Réponse apportée en séance publique le 21/06/2018

Mme Agnès Buzyn, ministre des solidarités et de la santé. Mesdames, messieurs les sénateurs, madame la sénatrice Nadine Grelet-Certenais, nous avons suivi très attentivement les débats relatifs au revenu de base et au projet d'expérimentation porté par ces treize départements. Effectivement, ce projet pose des problèmes que nous avons remarqués, qui correspondent aux priorités de la stratégie « pauvreté » sur laquelle nous travaillons.

Il s'agit d'abord de lutter contre le non-recours – je rappelle que cela représente 30 % pour le RSA – et de porter une attention particulière à la pauvreté des jeunes.

Cependant, ces expérimentations ne posent pas les bonnes questions. Leur objectif notamment nous interroge : voulons-nous attribuer à chaque personne en situation de pauvreté une allocation monétaire pour solde de tout compte ?

Le projet du Gouvernement est totalement différent : il est global pour mieux prendre en compte la situation réelle des personnes. Nous voulons travailler sur la question des freins périphériques au retour vers l'emploi et renforcer le rôle incitatif des prestations.

Aujourd'hui, nous le savons, nos aides sociales sont inéquitables, différentes selon le statut et selon l'âge, illisibles – c'est un maquis, aucun d'entre nous, aujourd'hui, ne sait les citer –, insuffisamment tournées vers l'accompagnement.

Notre souci, c'est de prévenir la pauvreté à toutes les étapes de la vie, de l'enseignement primaire – c'est ce que fait Jean-Michel Blanquer avec le dédoublement des classes de CP, le plan Mercredi, le plan Devoirs faits – jusqu'à l'insertion sur le marché du travail, à laquelle Muriel Pénicaud travaille avec la réforme de la formation professionnelle. La première arme de lutte contre la pauvreté, c'est l'accès à un diplôme, à une qualification.

Nous voulons mettre un terme au déterminisme social, aux situations qui enferment les personnes dans l'inactivité ou la sous-activité. Nous ne voulons plus nous contenter d'une politique d'insertion qui ne permet qu'à 10 % des allocataires du RSA de retrouver une activité chaque année.

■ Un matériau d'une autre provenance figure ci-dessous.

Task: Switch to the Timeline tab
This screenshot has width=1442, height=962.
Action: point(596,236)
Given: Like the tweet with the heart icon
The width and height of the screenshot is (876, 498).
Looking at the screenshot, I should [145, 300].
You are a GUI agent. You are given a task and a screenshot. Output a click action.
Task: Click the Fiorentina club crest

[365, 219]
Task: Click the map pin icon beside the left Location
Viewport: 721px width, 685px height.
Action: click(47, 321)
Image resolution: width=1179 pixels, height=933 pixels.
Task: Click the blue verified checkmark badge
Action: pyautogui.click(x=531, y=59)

Notre projet, c'est bien l'efficacité et l'investissement humain, dans lequel nous misons toutes les forces de la Nation. (Bravo ! et applaudissements sur les travées du groupe La République En Marche. – MM. Emmanuel Capus et Dominique Théophile applaudissent également.)

M. le président. La parole est à Mme Nadine Grelet-Certenais, pour la réplique.

Mme Nadine Grelet-Certenais. Madame la ministre, sans les transferts sociaux et fiscaux, notre pays compterait 5 millions de pauvres supplémentaires. La redistribution est au cœur de notre fraternité et fait la force de notre modèle social.

Après un an d'exercice du pouvoir, le résultat de votre politique s'avère foncièrement injuste.

Vous parlez d'émancipation sociale, mais, en catimini, vous baissez une nouvelle fois les APL pour les plus pauvres. Vous vantez les modèles allemand et britannique alors que leur taux de pauvreté est bien supérieur au nôtre.

Le revenu de base est un bon outil pour lutter contre l'exclusion sociale, saisissez-le ! (Bravo ! et applaudissements sur les travées du groupe socialiste et républicain et sur quelques travées du groupe communiste républicain citoyen et écologiste.)